Christianity is Theism and as i sated earlier, all theistic belief have to have only one aim but clarity of that AIM makes the belief, practice and faith very different. The Goal may be same... but why, what, how, for who, when and with what are all light years different between Christianity and TattvaVada.

( Note: Shri Madvacharya's exclusive path or ekayanamarga is to surrender Lord Vishnu and also whom can surrender is his unique contribution ( only a MukthiYogya) and in that sense, he couldn't have said anything like anyone else who surrender to Lord Vishnu are not capable of being MuktiYogya or can attain the Goal or ParamaPada)

Seeker
05 June 2012, 11:15 AM
Vaikuntha & heaven are not the same , though translations may lead you to think so. Christian heaven is viewed as a place of beauty ,peace and wealth with entry permitted only for 144000 souls (revelation 7). It mostly pleases the senses that we know on earth.

Islamic heaven is simply a well organized brothel where men never lose libido.

With the nature of God being different (Mr Phil explained that) , and heaven being different , I would not equate Christianity same as Dvaithic , though translations might lead you to think so.

wundermonk
05 June 2012, 01:15 PM
Vaikuntha & heaven are not the same , though translations may lead you to think so. Christian heaven is viewed as a place of beauty ,peace and wealth with entry permitted only for 144000 souls (revelation 7). It mostly pleases the senses that we know on earth.

Islamic heaven is simply a well organized brothel where men never lose libido.

With the nature of God being different (Mr Phil explained that) , and heaven being different , I would not equate Christianity same as Dvaithic , though translations might lead you to think so.

+1

There is no comparison between ANY Hindu Darshana and anything that originated in the Middle East.

This should really not be that difficult to understand. Hinduism pre-dates the non-existent Adam and Eve and their fall from grace!

philosoraptor
09 June 2012, 03:31 PM
True, but if you go by logic there can be only creator (God) - is it not? The key point though (as you also imply) is that not all paths lead to that God, some paths meander.
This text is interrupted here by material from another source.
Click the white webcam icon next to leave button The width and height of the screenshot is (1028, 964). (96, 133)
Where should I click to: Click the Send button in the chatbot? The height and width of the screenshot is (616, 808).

Well, for argument's sake, how do you know that the Judeo-Christian deity is in fact God(Brahman)? As opposed to say, another entity (yaksha, raakshasa, deva, etc) impersonating God? Bear in mind that, according to the testimony of the Old Testament, the alleged "miracles" that were done by "God" could have been done by any deva or yaksha from what we know of them from scripture. And the Judeo-Christian god indulges in other behaviors which seem completely out of character for the Brahman we know from the Gita and Upanishads. For example, the Judeo-Christian god is racist - he picks the Hebrews as his "chosen people" while visiting plagues and all sorts of suffering on the Egyptians. He cannot tolerate any other form of worship, which is why he orders Moses to kill the golden calf worshippers. Compare and contrast this to what Sri Krishna says about anya-devata worship in chapters 7 and 9 of the Gita. Sri Krishna is very clear that worship of other devas leads to the temporary worlds of those other devas, and that such worship is really worship of Him albeit done in a wrong way/wrong understanding. But He never says that they will go to Hell and suffer. Nor does He order Arjuna to kill non-Vaishnavas simply because they are not Vaishnavas.

There are, in the Puraanas, a lot of references to the creation of false religions that will occur in Kali-Yuga. Some new-age Hindu people really want to believe that Christianity is just another valid form of spirituality, but objective examination of Judeo-Christian philosophy as revealed in their scriptures makes this very difficult to sustain. It is for this reason, I suspect, that ANS has to claim that all of those "jealous God" references have to be re-interpreted (in total defiance of the history of how they were understood for centuries).